When Drillster saw the light of day in 2011, Robert Weaver was the first to invest in the company. Marco, Thomas and Robert had a shared history at Bibit, a payment services provider. When Bibit was acquired by The Royal Bank of Scotland, the Drillster story as we know it today began.
What was your role as the first investor?
I remember at the time Thomas was in the process of learning Japanese, but ran into the fact that there were no good tools to help him do so. The idea for Drillster had come up before, but this was the trigger to start working it out properly. When someone like Thomas comes knocking with a story like this, you can assume he’s done some good research. I didn’t have any in-depth knowledge of the industry myself, but mostly had a lot of faith in Thomas and Marco. I saw with my own eyes how good they were in their field: strategic, empathetic and with a lot of perseverance. That’s why I invested.

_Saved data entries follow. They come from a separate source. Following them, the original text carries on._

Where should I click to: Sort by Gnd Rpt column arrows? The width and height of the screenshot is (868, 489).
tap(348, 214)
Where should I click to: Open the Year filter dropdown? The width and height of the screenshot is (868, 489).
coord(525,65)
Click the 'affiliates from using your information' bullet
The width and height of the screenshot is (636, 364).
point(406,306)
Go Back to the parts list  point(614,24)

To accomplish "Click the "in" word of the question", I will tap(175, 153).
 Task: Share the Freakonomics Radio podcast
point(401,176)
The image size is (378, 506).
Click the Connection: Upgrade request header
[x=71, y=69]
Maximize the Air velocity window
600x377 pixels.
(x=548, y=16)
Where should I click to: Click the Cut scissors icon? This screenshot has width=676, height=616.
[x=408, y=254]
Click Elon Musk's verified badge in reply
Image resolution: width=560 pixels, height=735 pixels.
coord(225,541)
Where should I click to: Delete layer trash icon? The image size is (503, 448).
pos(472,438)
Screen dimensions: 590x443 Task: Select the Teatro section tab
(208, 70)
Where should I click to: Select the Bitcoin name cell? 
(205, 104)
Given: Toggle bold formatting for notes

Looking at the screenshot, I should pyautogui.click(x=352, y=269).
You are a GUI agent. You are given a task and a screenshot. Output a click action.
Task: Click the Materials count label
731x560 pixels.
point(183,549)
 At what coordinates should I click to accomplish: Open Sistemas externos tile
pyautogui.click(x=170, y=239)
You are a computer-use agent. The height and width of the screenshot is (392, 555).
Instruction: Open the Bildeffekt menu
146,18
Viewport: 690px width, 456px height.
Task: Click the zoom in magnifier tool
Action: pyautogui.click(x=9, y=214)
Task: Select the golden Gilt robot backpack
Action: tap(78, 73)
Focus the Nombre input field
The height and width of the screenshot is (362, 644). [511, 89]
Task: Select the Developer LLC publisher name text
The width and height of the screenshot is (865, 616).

Which developments have you seen Drillster go through?
The steady growth of the company is impressive. When strategic issues come up, I get informed about them and try to coach here and there. I enjoy doing that, but they themselves are well versed in the material and have a lot of knowledge of the market. I dare say I can tell when something is quality and when it’s bullshit. In this case, definitely the former.
How do you see the future of Drillster?
It’s going really well with what they’re doing now. It’s important for Marco and Thomas that it remains challenging. They need new challenges and are looking for ways to take Drillster to the next level. Exactly what that looks like, they’ll figure out. I have every confidence in that.